» Exercise data

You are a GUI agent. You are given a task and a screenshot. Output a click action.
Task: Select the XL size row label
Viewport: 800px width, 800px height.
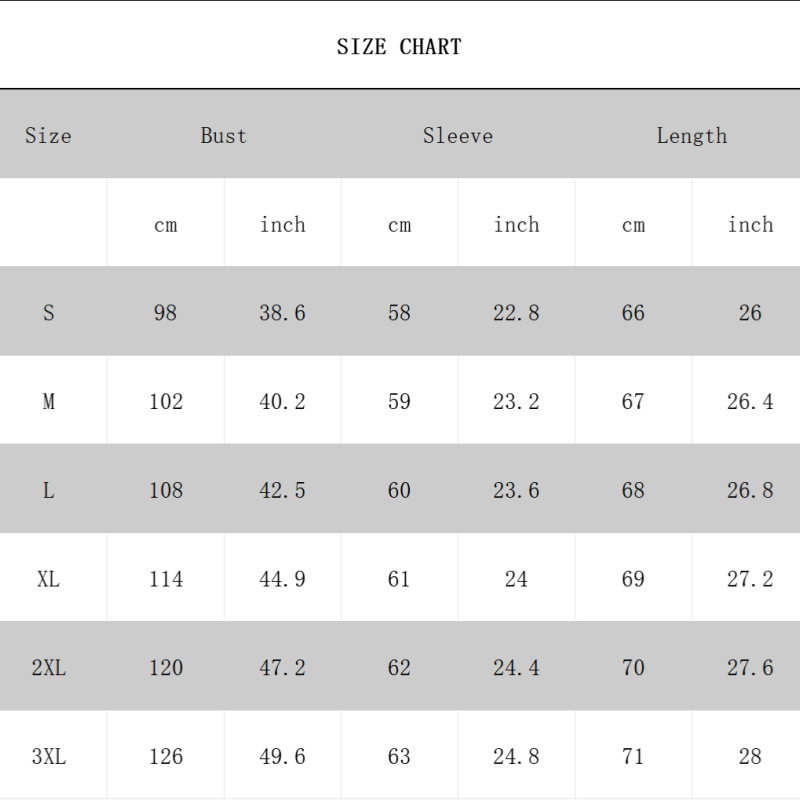(48, 579)
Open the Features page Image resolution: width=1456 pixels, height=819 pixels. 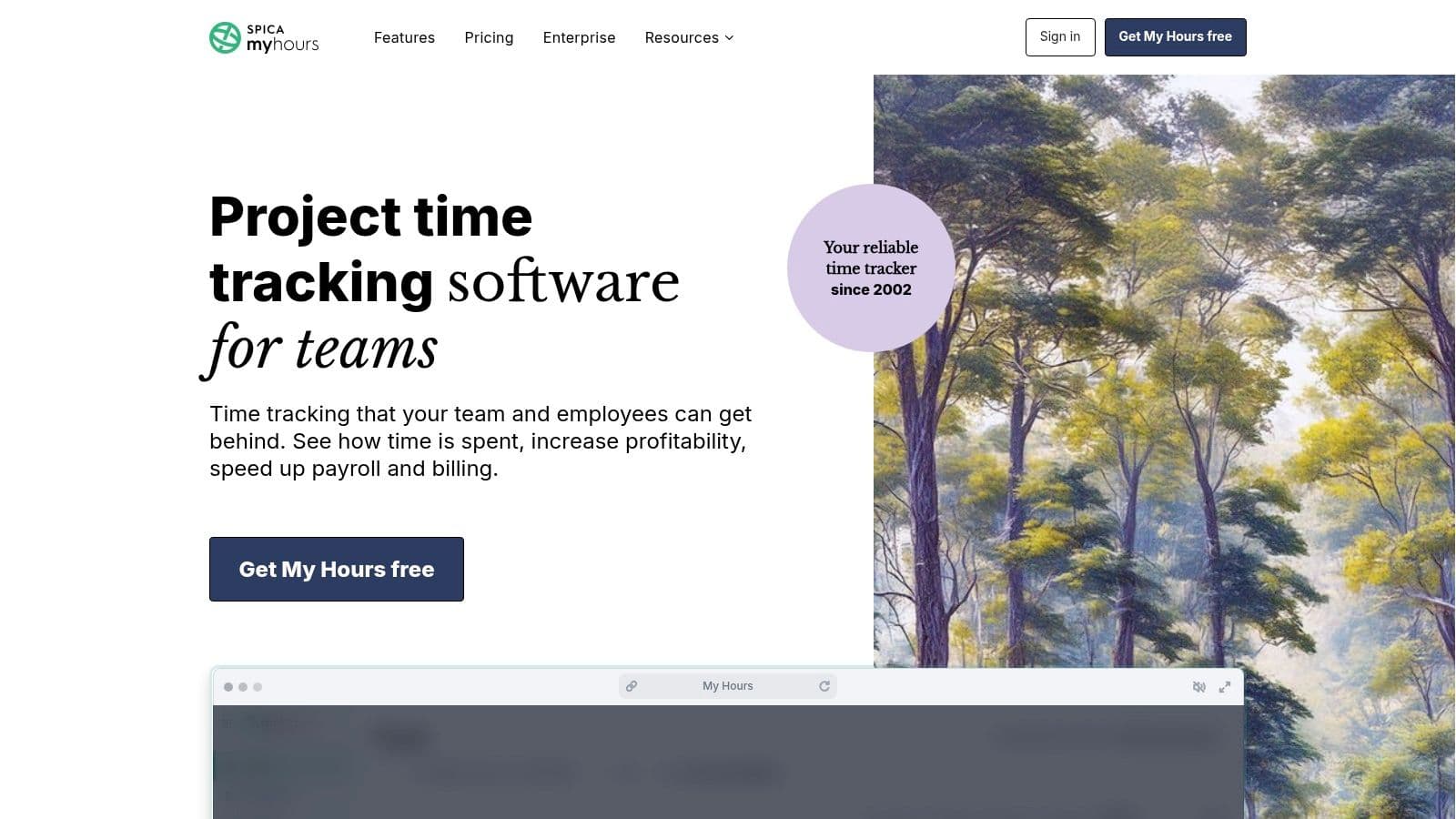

» Task prompt
Return the text of every entry above word for word, leaving out the pictures.

» Written response
You are a GUI agent. You are given a task and a screenshot. Output a click action.
Task: Select the XL size row label
Viewport: 800px width, 800px height.
(48, 579)
Open the Features page Image resolution: width=1456 pixels, height=819 pixels. 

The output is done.